WHAT THE EXERCISE ASKS: Look through the data below for the line with "856x626 pixels. Task: Click", and transcribe it exactly together with each line after it up to and including the line with "Task: Click the 522 x 426 mm value". Give nothing else.

RECORDS TO PROCESS:

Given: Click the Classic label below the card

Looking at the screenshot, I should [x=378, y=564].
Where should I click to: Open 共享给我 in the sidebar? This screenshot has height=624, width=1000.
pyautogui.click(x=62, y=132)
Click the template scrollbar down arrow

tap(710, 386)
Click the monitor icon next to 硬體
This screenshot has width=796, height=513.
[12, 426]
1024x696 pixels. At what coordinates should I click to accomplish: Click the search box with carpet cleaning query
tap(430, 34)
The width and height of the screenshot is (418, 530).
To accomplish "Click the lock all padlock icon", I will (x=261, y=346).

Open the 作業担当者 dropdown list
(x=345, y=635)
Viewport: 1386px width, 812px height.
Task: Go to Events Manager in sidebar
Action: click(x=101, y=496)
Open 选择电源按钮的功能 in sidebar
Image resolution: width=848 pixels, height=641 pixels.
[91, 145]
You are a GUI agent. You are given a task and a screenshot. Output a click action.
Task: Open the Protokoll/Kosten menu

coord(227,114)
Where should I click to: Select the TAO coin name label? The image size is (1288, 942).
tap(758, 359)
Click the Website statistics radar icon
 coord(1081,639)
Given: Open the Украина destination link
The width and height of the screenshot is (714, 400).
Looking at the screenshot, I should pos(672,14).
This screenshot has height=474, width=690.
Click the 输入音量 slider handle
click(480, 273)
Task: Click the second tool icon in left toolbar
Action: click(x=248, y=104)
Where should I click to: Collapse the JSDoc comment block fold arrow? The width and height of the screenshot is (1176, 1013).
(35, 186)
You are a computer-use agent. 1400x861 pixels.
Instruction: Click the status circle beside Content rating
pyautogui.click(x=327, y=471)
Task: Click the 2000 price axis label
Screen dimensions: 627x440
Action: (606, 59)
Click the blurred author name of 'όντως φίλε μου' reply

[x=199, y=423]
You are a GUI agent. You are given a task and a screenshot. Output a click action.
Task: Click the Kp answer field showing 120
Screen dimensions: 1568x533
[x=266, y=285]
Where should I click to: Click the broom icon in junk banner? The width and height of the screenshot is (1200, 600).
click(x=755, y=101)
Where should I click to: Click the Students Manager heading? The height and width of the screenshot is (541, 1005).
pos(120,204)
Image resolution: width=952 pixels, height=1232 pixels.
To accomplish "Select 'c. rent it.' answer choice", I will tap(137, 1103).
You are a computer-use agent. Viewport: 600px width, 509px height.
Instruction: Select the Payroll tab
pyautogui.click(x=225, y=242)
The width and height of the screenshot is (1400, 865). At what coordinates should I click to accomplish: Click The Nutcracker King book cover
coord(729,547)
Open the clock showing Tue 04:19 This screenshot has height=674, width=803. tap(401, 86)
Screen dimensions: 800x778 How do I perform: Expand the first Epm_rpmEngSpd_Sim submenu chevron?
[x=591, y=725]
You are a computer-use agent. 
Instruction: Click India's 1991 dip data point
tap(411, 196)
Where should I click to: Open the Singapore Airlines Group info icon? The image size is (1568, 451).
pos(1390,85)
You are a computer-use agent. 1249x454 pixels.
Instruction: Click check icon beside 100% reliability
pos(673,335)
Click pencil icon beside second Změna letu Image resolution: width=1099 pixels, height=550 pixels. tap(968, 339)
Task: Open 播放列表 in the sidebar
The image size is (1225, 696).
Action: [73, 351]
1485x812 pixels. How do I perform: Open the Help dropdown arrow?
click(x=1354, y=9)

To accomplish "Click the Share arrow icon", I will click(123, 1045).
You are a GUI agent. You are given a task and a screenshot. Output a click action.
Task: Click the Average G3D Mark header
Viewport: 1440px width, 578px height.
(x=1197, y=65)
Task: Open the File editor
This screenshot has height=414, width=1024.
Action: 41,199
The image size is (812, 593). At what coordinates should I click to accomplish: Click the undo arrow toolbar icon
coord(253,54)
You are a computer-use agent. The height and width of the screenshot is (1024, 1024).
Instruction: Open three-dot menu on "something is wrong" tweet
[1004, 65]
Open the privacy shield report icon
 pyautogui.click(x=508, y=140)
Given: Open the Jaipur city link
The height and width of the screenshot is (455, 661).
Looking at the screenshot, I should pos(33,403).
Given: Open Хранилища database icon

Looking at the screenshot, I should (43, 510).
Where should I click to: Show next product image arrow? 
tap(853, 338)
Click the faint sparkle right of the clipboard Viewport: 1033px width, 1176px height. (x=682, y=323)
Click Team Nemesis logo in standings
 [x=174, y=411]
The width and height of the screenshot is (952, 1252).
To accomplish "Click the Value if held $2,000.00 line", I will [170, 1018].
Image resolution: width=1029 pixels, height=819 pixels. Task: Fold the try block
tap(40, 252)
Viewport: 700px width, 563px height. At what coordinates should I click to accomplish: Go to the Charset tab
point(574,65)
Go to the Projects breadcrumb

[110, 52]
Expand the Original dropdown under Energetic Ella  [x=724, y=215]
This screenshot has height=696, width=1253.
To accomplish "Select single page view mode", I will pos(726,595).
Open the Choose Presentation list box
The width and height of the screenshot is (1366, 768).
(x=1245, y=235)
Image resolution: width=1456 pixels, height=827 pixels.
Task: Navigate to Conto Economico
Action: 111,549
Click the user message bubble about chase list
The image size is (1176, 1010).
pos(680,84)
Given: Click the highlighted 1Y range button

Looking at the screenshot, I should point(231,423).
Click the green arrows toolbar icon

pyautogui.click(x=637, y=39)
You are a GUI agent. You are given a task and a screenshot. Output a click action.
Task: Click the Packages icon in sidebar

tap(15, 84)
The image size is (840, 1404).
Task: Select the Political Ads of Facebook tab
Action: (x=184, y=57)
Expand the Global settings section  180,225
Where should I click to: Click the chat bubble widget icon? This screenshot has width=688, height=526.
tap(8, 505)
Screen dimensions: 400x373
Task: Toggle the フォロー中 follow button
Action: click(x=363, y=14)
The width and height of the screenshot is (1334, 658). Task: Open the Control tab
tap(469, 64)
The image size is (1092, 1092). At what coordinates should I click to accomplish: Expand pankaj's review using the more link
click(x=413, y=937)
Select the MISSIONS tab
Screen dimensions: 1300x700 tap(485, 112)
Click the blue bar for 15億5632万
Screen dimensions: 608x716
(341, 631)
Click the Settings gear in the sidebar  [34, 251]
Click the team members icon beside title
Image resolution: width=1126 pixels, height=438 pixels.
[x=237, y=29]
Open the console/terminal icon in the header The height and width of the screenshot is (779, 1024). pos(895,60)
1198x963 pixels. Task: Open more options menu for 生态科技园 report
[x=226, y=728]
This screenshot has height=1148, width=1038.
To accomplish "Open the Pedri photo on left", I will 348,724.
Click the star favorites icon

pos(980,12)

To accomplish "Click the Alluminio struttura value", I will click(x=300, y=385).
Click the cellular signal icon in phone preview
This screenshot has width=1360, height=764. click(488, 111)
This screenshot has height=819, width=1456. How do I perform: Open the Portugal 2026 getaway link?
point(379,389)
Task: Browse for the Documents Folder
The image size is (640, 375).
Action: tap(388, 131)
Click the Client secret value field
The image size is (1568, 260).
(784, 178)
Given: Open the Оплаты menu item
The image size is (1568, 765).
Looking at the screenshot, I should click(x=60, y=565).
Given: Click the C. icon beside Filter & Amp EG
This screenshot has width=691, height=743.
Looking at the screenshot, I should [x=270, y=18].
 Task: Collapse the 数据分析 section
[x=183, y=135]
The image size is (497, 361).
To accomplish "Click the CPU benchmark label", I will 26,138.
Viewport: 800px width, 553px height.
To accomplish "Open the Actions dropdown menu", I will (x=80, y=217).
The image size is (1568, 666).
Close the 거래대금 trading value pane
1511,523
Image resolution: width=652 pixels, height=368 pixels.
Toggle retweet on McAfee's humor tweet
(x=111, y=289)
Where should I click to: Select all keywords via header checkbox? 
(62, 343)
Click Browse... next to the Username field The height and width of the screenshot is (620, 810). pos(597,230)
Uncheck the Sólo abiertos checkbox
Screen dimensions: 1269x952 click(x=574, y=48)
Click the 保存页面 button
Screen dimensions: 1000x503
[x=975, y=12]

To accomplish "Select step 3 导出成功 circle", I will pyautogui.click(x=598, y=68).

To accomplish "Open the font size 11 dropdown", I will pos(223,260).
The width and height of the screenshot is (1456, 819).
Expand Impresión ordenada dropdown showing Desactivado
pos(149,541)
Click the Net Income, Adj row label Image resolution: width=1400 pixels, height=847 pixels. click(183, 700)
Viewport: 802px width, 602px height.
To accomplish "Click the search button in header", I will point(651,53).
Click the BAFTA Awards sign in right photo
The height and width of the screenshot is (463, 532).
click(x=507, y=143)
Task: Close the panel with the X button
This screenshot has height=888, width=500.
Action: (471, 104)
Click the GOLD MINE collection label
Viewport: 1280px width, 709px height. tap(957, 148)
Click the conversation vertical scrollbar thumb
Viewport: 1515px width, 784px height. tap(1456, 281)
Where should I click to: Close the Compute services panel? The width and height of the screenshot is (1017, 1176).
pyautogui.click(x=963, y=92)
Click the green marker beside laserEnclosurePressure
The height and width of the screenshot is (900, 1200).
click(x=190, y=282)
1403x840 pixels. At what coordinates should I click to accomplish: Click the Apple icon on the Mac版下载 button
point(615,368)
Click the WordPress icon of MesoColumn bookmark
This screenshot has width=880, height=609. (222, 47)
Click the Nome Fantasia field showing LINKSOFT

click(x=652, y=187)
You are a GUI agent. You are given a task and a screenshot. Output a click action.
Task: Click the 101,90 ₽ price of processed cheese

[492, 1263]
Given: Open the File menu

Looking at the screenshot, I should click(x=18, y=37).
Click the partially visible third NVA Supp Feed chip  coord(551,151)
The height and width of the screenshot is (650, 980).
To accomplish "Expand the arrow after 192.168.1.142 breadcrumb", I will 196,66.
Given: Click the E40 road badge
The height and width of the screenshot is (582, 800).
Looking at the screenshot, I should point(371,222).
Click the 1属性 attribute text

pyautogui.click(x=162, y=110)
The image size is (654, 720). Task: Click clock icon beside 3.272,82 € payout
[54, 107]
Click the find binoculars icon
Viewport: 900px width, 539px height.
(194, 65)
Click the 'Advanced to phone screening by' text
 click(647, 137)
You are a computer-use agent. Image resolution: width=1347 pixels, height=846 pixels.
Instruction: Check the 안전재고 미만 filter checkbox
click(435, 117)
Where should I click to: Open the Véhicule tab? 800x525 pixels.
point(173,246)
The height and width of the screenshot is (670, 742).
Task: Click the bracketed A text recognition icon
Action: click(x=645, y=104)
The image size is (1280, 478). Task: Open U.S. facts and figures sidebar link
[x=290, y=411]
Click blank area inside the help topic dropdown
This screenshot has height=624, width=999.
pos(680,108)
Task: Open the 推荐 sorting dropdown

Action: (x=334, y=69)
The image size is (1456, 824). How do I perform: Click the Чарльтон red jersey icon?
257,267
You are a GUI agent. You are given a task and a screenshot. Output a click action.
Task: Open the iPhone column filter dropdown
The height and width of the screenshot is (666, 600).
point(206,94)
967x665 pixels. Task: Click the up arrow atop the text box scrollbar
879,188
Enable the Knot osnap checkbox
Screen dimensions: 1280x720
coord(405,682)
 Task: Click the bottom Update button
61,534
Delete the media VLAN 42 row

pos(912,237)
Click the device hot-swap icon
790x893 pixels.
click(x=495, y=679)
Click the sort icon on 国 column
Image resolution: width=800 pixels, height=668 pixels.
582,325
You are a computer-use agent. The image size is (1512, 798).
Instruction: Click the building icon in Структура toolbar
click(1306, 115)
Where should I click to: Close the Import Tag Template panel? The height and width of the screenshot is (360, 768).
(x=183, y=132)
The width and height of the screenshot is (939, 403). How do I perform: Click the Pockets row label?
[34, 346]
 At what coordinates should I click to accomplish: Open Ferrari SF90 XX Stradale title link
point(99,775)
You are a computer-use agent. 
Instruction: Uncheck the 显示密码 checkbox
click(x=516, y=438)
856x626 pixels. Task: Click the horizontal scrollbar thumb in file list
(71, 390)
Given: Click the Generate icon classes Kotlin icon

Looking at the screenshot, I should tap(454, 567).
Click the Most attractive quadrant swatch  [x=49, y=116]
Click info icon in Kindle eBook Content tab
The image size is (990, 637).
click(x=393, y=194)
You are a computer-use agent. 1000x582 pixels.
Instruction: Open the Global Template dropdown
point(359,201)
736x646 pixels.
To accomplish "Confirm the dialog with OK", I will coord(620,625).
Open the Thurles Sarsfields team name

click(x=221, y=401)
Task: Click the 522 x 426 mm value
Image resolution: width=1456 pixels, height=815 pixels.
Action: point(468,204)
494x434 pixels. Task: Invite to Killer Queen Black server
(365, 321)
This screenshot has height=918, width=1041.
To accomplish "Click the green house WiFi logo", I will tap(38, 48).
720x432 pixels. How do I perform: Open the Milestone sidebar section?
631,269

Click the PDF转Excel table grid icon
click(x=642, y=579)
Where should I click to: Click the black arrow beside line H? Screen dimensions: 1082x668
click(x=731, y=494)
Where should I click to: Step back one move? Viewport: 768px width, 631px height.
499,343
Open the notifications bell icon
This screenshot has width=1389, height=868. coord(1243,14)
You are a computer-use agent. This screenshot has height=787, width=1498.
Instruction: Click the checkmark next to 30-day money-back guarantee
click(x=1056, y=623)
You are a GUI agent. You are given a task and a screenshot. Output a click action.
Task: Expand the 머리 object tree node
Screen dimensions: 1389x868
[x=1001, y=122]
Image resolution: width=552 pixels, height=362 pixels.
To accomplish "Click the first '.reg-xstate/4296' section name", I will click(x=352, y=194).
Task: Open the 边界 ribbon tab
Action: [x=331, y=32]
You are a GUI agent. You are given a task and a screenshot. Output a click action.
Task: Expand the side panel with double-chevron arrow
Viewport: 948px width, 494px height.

FINISHED EXERCISE:
856x626 pixels. Task: Click the horizontal scrollbar thumb in file list
(71, 390)
Given: Click the Generate icon classes Kotlin icon

Looking at the screenshot, I should tap(454, 567).
Click the Most attractive quadrant swatch  [x=49, y=116]
Click info icon in Kindle eBook Content tab
The image size is (990, 637).
click(x=393, y=194)
You are a computer-use agent. 1000x582 pixels.
Instruction: Open the Global Template dropdown
point(359,201)
736x646 pixels.
To accomplish "Confirm the dialog with OK", I will coord(620,625).
Open the Thurles Sarsfields team name

click(x=221, y=401)
Task: Click the 522 x 426 mm value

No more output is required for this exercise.